### EXTRAIT FOURNI
Ils sont peu aimables en effet, et là est le grand défaut. Car pour le talent, au milieu des veines de mauvais goût et des abus de toute sorte, comme il s'en trouve d'ailleurs dans presque tous les écrits de M. de Chateaubriand, on y sent à bien des pages le trait du maître, la griffe du vieux lion, des élévations soudaines à côté de bizarres puérilités, et des passages d'une grâce, d'une suavité magique, où se reconnaissent la touche et l'accent de l'enchanteur.

Figurons-nous bien ce qu'était M. de Chateaubriand à ses débuts, avant, cette espèce de renom classique que l'âge lui a fait. Avez-vous relu depuis longtemps l'Essai sur les Révolutions et les Natchez, ces œuvres de sa jeunesse et qui nous le livrent tel qu'il était jusqu'à près de trente ans? Avez-vous jamais lu la première édition d'Atala, la première édition même du Génie du Christianisme? Il y a eu là un Chateaubriand primitif, et, selon moi, le plus vrai en sentiment comme en style, un Chateaubriand d'avant Fontanes, mais qui

offre, avec des beautés uniques, les plus étranges disparates et un luxe de séve, une extravagance de végétation qu'on ne sait comment qualifier. Là, pourtant, fut la souche première dont tout le reste est sorti; la matière toute neuve dont, avec le temps et l'art, il formå sa gloire. La nature l'avait fait ainsi, et il ne ressemblait, par certains côtés essentiels, à nul autre des écrivains qui l'avaient précédé. Dans tous les arts; il s'agit bien moins, au début, de faire mieux que les autres, que de faire autrement, pourvu que cet autrement soit, non pas une prétention, mais un don de nature. M. de Chateaubriand avait reçu ce don le plus rare. Mais quand il vint à Paris pour la première fois, de 1788 à 1791, c'està-dire de vingt à vingt-trois ans, il ne l'avait pas encore démêlé nettement en lui, et il courait risque d'entrer dans les Lettres par l'imitation. Il lui eût fallu du temps et bien des efforts ensuite pour se dégager. La Révolution le sauva: en le rejetant par delà les mers et dans la diversité des exils, elle lui permit de grandir par luimême, de se développer sur son propre fonds, d'écouter la Muse inconnue dans la solitude, de se reconnaître et de se tremper directement dans les épreuves. Émigré à Londres à l'âge de vingt-six ans, il écrivit ce bizarre Essai sur les Révolutions, plus bizarre de forme que d'idées, et où se dessinait déjà tout l'homme. Cet homme primitif a pu se recouvrir ensuite chez M. de Chateaubriand, mais il a persisté sous tous les casques et sous tous les masques; il ne lui a jamais permis depuis de faire aucun rôle, même les rôles les plus sérieux, sans venir bien souvent à la traverse, et sans dire en soulevant la visière : « Je suis dessous, me voilà! » L'homme des Mémoires d'Outre-Tombe ressemble extraordinairement à celui de l'Essai, mais il n'y ressemble pourtant qu'avec cette différence que, dans l'intervalle,

plus d'un personnage officiel s'est créé en lui, s'est comme ajouté à sa nature, et que même en secouant par moments ces rôles plus ou moins factices, et en ayant l'air d'en faire bon marché, l'auteur des Mémoires ne s'en débarrasse jamais complétement. C'est dans cette lutte inextricable entre l'homme naturel et les personnages solennels, dans ce conflit des deux ou trois natures compliquées en lui, qu'il faut chercher en grande partie le désaccord d'impression et de peu d'agrément de cette œuvre bigarrée, où le talent d'ailleurs a mis sa marque.

### LES DONNÉES
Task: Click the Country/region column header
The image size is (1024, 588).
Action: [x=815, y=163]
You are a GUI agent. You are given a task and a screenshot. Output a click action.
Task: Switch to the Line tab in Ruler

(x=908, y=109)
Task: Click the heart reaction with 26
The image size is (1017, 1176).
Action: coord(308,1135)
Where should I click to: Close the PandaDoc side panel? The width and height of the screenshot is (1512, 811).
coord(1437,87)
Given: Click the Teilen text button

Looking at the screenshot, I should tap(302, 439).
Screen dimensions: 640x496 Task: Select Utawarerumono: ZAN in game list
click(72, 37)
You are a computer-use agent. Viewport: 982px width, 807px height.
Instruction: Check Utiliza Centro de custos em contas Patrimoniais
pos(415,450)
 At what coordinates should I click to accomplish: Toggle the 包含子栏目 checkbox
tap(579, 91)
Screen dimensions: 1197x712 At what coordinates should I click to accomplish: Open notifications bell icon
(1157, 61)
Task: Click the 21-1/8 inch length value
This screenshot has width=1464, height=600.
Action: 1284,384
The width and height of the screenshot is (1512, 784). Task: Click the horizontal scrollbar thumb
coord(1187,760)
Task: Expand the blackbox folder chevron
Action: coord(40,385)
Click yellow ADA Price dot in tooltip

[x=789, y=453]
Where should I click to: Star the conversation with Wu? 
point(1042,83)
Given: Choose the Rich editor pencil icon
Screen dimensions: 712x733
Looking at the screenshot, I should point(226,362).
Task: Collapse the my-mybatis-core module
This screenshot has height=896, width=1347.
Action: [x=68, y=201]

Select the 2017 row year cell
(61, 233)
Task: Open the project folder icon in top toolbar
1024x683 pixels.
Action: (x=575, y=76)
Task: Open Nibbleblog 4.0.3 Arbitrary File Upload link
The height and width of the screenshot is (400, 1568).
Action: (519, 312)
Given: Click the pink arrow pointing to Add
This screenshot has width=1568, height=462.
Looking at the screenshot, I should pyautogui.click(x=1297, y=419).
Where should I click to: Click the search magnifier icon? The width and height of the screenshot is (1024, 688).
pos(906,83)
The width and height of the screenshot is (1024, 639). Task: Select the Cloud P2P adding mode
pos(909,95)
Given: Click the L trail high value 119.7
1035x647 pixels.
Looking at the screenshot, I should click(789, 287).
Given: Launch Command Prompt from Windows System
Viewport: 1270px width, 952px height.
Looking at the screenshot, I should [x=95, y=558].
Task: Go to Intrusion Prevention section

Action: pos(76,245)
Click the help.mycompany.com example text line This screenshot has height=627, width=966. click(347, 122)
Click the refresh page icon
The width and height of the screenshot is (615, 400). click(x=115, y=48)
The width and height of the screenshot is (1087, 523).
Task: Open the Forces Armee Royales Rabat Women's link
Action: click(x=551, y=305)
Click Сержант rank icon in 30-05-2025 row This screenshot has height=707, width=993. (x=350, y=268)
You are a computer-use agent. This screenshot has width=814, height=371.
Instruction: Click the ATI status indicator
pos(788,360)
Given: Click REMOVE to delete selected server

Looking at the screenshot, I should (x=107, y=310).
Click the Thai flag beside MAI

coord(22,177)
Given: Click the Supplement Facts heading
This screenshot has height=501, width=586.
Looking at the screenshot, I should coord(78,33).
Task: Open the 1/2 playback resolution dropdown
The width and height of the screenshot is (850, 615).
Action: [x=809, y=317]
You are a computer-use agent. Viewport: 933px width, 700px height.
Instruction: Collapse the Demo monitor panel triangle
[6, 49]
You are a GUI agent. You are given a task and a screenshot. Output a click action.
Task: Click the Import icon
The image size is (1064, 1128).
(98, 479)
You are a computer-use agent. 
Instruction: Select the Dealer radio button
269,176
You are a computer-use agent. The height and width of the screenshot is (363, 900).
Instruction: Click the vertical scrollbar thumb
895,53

### CONSIGNES DE L'EXERCICE
[1] Recopiez mot pour mot le passage de l'extrait sur Chateaubriand qui va de « plus d'un personnage » jusqu'à « mis sa marque. » inclus.
[2] Présentez sous forme de liste numérotée les lignes des enregistrements, depuis leur début jusqu'à la ligne contenant « Action: coord(308,1135) » incluse, en omettant les lignes vides.
L'extrait et les enregistrements n'ont aucun lien entre eux.

### RÉSULTATS ATTENDUS
[1]
plus d'un personnage officiel s'est créé en lui, s'est comme ajouté à sa nature, et que même en secouant par moments ces rôles plus ou moins factices, et en ayant l'air d'en faire bon marché, l'auteur des Mémoires ne s'en débarrasse jamais complétement. C'est dans cette lutte inextricable entre l'homme naturel et les personnages solennels, dans ce conflit des deux ou trois natures compliquées en lui, qu'il faut chercher en grande partie le désaccord d'impression et de peu d'agrément de cette œuvre bigarrée, où le talent d'ailleurs a mis sa marque.

[2]
1. Task: Click the Country/region column header
2. The image size is (1024, 588).
3. Action: [x=815, y=163]
4. You are a GUI agent. You are given a task and a screenshot. Output a click action.
5. Task: Switch to the Line tab in Ruler
6. (x=908, y=109)
7. Task: Click the heart reaction with 26
8. The image size is (1017, 1176).
9. Action: coord(308,1135)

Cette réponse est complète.